* [Task goal]
Produce as output only the lines below starting at the line with "The image size is (302, 226)." and continuing through the line with "Task: Click the Recommended 1919 MB value", each one exactly as written.

★ ★ ★ ★ ★

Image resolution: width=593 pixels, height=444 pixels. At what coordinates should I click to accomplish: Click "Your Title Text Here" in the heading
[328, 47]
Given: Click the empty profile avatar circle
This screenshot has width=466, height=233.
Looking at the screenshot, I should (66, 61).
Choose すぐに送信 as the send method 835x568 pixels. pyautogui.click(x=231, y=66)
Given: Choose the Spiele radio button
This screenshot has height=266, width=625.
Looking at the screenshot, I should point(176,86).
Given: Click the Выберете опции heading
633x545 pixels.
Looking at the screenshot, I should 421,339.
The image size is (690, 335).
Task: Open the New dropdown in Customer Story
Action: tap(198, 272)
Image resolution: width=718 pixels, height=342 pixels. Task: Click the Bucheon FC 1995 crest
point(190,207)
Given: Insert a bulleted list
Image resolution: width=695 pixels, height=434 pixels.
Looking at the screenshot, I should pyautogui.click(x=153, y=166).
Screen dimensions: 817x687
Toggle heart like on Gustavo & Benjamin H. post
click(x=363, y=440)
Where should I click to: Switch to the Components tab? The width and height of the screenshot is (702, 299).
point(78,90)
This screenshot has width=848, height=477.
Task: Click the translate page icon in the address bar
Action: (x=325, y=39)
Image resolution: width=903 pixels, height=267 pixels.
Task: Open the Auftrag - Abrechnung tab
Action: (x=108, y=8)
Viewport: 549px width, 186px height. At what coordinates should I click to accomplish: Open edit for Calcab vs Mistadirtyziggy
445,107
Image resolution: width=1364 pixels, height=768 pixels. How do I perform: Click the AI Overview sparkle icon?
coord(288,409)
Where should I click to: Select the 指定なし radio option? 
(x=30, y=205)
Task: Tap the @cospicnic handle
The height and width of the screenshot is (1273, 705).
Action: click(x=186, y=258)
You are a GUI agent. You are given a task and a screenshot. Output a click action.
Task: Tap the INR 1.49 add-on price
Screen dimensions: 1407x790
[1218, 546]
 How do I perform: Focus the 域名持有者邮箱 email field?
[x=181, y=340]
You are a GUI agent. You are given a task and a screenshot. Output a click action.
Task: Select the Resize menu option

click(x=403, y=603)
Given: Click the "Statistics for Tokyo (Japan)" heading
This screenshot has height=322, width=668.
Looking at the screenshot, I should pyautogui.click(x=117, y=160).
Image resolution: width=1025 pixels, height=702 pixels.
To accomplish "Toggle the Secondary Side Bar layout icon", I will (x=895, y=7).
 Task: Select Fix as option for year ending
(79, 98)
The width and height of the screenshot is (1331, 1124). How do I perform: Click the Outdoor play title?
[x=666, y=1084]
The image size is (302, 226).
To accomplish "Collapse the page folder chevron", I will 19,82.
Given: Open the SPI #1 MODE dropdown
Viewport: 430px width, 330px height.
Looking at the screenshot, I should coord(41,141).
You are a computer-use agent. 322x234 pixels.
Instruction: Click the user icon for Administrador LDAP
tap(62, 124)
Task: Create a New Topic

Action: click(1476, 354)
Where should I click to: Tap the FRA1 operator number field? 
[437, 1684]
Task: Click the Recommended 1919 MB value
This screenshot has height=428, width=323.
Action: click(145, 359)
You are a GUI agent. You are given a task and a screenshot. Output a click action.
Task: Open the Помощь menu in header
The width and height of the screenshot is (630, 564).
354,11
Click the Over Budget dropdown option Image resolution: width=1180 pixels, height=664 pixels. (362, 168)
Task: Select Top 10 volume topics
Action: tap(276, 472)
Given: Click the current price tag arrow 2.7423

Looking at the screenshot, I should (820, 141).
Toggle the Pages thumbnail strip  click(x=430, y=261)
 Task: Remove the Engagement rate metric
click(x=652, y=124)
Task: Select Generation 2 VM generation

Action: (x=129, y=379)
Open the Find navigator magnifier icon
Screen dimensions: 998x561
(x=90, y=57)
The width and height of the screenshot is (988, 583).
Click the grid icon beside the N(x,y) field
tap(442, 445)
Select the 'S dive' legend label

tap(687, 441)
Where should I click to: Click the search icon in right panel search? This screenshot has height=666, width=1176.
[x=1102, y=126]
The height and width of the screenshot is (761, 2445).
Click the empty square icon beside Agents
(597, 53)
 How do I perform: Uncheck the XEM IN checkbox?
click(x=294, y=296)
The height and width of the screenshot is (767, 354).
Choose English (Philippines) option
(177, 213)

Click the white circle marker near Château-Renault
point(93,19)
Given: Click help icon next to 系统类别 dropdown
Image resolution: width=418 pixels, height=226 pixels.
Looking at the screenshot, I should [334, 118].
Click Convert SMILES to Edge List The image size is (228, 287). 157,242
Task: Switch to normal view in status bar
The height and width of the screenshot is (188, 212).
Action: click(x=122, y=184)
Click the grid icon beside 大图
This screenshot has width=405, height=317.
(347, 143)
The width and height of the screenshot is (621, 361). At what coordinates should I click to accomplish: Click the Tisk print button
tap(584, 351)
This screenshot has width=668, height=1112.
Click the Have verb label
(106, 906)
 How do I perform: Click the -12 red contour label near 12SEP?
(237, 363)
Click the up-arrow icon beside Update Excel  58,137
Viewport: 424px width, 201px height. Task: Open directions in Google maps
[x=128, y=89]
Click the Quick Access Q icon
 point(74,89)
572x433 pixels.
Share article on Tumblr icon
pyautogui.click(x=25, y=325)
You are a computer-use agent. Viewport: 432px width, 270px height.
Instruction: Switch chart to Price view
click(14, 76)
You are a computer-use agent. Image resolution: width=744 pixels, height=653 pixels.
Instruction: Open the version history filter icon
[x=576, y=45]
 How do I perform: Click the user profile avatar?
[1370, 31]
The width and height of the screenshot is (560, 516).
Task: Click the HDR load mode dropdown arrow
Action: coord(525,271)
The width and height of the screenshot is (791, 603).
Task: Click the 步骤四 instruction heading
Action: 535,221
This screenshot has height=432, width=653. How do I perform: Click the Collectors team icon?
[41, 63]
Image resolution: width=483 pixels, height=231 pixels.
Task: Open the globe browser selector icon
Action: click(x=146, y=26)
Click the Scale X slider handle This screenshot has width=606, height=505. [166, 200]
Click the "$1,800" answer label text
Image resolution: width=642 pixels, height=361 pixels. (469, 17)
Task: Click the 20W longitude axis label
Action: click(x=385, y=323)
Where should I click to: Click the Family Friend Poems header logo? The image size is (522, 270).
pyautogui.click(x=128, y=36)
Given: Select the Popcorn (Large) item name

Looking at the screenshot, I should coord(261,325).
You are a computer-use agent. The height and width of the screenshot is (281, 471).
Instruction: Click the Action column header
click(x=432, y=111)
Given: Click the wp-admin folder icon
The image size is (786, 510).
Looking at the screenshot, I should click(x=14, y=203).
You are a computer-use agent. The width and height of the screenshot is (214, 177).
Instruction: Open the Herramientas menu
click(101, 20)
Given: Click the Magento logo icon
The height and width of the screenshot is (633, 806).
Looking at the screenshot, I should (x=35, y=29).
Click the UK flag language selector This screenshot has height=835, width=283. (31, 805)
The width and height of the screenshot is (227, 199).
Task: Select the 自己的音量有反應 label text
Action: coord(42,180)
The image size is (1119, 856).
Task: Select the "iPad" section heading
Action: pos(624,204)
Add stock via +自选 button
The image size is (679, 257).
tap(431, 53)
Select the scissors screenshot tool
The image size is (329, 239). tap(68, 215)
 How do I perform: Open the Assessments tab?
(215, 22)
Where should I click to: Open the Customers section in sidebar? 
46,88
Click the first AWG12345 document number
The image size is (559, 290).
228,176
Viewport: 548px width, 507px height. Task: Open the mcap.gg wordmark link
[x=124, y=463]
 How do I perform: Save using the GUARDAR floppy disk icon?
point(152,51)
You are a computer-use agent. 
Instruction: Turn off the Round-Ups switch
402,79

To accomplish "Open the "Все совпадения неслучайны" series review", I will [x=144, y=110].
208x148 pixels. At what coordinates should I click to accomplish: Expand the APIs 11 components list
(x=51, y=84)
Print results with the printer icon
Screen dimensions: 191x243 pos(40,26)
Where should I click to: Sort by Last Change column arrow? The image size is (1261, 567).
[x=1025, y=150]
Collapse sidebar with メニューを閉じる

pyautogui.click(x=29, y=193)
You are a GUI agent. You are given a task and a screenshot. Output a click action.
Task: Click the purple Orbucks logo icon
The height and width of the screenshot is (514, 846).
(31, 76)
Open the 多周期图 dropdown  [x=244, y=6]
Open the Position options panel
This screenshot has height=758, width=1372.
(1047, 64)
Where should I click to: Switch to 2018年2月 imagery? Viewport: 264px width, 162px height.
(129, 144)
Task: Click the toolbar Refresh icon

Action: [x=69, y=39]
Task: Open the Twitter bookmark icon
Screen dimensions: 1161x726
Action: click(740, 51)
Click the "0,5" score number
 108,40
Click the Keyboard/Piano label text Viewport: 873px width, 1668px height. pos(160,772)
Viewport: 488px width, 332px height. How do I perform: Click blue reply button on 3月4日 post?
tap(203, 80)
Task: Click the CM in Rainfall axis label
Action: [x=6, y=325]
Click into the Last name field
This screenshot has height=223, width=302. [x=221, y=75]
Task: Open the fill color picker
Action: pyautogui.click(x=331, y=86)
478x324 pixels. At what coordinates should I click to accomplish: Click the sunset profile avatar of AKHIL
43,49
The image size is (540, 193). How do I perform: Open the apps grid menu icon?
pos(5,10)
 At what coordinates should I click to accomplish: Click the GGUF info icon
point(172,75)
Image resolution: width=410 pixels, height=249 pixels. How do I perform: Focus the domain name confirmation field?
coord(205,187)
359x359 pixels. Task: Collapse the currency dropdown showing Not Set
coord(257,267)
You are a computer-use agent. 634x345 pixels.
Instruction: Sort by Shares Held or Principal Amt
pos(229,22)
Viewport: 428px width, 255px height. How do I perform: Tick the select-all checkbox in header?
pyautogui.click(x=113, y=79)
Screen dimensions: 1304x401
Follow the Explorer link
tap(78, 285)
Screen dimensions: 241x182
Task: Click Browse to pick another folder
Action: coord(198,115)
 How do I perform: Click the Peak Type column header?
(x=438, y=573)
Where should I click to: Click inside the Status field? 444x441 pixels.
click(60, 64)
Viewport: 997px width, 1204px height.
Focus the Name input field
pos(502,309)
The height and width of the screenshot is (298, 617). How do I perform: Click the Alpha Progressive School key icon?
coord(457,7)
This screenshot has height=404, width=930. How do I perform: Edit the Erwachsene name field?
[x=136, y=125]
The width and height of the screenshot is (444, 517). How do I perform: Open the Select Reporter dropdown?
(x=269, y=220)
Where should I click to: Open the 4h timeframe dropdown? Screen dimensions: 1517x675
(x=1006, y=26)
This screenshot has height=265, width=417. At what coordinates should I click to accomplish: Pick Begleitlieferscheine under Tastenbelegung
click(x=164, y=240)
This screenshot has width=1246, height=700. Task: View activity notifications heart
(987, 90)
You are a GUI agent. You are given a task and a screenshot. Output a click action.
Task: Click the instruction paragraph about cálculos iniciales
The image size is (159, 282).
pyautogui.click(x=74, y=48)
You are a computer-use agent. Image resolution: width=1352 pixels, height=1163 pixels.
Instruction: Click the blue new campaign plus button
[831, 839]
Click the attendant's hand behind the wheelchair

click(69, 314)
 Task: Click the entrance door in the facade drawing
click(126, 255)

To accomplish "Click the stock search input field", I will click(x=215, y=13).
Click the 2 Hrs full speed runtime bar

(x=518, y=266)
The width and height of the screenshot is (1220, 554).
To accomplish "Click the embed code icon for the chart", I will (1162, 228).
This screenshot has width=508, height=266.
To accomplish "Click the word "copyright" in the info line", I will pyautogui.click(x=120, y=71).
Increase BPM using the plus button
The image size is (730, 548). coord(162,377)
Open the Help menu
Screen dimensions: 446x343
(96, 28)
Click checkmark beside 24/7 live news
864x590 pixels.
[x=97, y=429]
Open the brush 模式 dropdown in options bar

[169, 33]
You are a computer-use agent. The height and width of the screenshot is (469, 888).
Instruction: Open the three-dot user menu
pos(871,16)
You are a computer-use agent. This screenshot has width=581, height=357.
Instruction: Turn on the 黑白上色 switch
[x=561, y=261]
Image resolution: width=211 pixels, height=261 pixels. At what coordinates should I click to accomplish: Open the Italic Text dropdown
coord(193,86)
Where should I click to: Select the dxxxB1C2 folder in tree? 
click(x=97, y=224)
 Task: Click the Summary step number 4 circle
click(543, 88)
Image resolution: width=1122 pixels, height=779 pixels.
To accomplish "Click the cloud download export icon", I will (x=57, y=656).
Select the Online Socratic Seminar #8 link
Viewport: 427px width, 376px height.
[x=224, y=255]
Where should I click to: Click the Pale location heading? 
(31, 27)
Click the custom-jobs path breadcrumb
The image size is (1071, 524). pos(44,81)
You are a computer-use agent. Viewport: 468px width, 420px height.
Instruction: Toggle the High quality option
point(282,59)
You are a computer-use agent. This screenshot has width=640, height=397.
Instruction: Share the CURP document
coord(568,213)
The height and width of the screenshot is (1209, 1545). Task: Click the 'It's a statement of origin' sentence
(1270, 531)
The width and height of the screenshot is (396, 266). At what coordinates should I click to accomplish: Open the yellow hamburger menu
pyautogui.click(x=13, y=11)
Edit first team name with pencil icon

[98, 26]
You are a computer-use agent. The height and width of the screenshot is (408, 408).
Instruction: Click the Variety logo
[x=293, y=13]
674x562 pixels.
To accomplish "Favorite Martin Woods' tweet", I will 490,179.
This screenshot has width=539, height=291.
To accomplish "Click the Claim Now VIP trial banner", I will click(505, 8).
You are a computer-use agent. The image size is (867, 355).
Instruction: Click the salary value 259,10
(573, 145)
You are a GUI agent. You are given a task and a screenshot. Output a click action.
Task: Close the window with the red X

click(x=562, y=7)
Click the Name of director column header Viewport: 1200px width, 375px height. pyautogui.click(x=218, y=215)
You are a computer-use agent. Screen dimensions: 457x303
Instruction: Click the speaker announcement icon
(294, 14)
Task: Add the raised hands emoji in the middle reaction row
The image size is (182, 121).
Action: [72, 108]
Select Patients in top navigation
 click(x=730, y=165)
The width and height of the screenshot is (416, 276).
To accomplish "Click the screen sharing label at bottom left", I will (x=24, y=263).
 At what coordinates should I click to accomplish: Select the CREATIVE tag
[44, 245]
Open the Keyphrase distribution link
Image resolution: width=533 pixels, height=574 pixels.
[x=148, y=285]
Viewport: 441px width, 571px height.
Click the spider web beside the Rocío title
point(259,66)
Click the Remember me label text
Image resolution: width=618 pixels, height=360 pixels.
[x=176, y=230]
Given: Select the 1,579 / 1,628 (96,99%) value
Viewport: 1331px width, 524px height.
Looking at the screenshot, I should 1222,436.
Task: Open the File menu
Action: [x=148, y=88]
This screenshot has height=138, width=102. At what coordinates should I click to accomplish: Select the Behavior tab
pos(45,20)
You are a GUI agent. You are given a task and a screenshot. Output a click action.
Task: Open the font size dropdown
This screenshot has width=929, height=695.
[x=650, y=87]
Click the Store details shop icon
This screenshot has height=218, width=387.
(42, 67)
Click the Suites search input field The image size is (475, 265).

★ ★ ★ ★ ★

* [Output for this task]
The image size is (302, 226).
To accomplish "Collapse the page folder chevron", I will 19,82.
Given: Open the SPI #1 MODE dropdown
Viewport: 430px width, 330px height.
Looking at the screenshot, I should coord(41,141).
You are a computer-use agent. 322x234 pixels.
Instruction: Click the user icon for Administrador LDAP
tap(62, 124)
Task: Create a New Topic

Action: click(1476, 354)
Where should I click to: Tap the FRA1 operator number field? 
[437, 1684]
Task: Click the Recommended 1919 MB value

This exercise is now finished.